Se oye pesado, sin gracia.

Como un genérico desposesionado.

Pareciera carecerlo todo, hasta el nombre.

Quien me escucha referirme así de él, querrá medir con dedales mi cariño.

Y, para mí, él es «el hombre».

Así de simple. Porque no existe otro.

La Mejor Ayuda

Trabajo de mamá. Así lo defino, porque lo he tomado con la misma dedicación y enfoque a solución de problemas con el que atacaba mi ocupación monetariamente remunerada. Eso para mí se traduce en que me considero una «arregladora». Arreglo disputas entre dos entidades, cuál tribunal internacional. Arreglo la vestimenta si se daña. Arreglo juguetes. Arreglo pieles rotas. Arreglo agendas y horarios. Arreglo loncheras… Arreglar, organizar, solucionar, son acciones positivas, con resultados más o menos demostrables.
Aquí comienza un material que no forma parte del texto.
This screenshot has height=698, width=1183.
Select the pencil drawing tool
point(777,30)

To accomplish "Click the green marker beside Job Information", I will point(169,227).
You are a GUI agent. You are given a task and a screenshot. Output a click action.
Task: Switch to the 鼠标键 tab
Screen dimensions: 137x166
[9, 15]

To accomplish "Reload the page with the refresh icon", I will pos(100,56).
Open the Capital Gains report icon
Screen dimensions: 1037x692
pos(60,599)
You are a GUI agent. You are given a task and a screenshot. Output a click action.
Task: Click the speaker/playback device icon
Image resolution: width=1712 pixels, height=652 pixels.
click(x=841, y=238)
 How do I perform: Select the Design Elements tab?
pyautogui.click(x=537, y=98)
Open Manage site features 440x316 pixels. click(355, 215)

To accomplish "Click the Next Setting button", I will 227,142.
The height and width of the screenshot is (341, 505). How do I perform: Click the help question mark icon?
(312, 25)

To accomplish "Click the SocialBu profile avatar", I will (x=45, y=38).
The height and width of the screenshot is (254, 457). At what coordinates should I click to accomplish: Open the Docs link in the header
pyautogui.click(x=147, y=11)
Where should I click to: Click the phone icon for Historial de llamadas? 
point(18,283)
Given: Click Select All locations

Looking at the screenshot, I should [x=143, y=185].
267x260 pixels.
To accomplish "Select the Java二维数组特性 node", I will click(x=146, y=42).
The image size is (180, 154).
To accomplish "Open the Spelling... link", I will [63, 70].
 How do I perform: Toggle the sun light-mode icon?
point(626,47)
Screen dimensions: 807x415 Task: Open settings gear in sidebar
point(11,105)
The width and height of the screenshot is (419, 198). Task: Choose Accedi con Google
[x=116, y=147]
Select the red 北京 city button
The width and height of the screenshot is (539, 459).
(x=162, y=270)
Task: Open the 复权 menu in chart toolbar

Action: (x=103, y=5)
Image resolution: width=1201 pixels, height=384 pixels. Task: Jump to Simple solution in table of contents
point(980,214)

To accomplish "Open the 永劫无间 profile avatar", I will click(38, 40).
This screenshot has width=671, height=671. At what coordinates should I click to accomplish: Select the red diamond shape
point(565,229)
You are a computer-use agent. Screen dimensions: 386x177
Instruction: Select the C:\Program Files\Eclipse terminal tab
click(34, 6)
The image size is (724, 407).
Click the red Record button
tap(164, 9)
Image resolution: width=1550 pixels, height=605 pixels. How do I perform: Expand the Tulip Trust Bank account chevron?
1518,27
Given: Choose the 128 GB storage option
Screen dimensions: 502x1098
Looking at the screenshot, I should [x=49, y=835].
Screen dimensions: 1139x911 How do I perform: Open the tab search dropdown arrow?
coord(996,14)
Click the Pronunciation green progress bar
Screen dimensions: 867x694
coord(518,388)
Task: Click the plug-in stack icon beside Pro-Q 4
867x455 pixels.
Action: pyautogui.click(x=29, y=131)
Pero hay situaciones que no requieren ninguna acción, más que hacer nada. Ejemplo: al niño no lo dejaron jugar fut en el cole, está triste ¿cuál es la acción a tomar? Ninguna. Bueno, sí, una: escucharlo. Ofrecer esa compañía que dice: «aquí estoy para ti, aunque no sea para hacer nada más que estar.» ¿Tienen idea de lo que cuesta? Ver un problema enfrente y no darle una solución que podría parecerme evidente es como poner un dulce frente a un niño y decirle que no se lo coma.

Muchas veces estoy del otro lado. He tenido tristezas que sólo requieren compañía. Problemas que únicamente quiero comentar. Enojos que hay que escupir. Y sí necesito a alguien allí conmigo, pero sólo para sentarse a mi lado, tomar mi mano, hacerme ver que no estoy sola. Eso da fuerzas para encontrar la solución por uno mismo.

He aprendido a tragarme consejos «sabios». A guardarme opiniones no solicitadas. A no interrumpir con ideas «brillantes». Espero poder seguirme aguantando conforme las cosas que haya que arreglar sean más complicadas. Porque, aunque quisiera, no tendría ni idea de cómo arreglarle un corazón roto a uno de los peques.